On 10 September 1943, General Rossi, leading the Eastern Army Group, issued an order for his troops to surrender their weapons and equipment to the Germans. Simultaneously, Wehrmacht representatives declared that unless the surrender and disarmament of the Italian troops in Albania were completed by 24 September, the Germans would execute the entire Italian General Staff.

Shortly after that, a contingent of German soldiers forcefully entered the Italian General Staff premises, expelling the Italian military personnel and causing destruction. Meanwhile, the German forces proceeded to occupy strategic locations, barracks, offices, and warehouses without resistance from the Italian troops. These developments, combined with the absence of orders from higher-ranking officials within the Italian army, significantly undermined the morale of the Italian soldiers.

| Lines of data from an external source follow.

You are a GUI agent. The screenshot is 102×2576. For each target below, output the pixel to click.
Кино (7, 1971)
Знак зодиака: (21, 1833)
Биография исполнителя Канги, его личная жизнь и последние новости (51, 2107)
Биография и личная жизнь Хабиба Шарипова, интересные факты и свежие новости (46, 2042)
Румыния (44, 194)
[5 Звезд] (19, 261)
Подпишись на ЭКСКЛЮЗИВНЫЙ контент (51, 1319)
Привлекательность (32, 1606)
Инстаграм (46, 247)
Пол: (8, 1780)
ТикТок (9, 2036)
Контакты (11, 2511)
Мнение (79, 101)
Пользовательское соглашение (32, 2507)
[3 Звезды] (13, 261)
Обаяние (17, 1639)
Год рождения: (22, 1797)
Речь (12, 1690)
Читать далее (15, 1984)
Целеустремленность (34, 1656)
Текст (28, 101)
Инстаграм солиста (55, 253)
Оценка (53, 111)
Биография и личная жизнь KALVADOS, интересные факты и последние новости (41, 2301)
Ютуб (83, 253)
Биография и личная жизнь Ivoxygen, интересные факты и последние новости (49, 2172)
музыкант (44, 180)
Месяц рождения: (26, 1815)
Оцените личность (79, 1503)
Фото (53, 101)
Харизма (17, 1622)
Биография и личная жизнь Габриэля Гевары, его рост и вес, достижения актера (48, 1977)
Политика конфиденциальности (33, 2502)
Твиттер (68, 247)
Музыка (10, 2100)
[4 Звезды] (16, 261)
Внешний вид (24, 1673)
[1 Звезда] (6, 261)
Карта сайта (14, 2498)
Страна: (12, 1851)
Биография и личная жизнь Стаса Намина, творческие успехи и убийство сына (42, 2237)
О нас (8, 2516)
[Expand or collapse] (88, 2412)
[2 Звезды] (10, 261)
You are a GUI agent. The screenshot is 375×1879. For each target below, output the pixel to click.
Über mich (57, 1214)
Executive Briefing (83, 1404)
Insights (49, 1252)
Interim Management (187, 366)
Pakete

Adding to the prevailing confusion, rumors circulated that all Italian troops would be assembled in transit camps for prompt repatriation. The conduct of the German troops across the country remained consistent with the plans devised by the German High Command. The Germans ruthlessly executed numerous Italian officers. Left without leadership or directives, the Italian soldiers generally pursued three courses of action for their future in German-occupied Albania.

The first group, comprising the majority of Italian soldiers, chose to surrender and accept their fate. The second group sought refuge in the mountains, aligning themselves with the partisans. The third group, primarily composed of militia and air force members, opted to embrace fascism and collaborate with the Germans against their fellow Italians.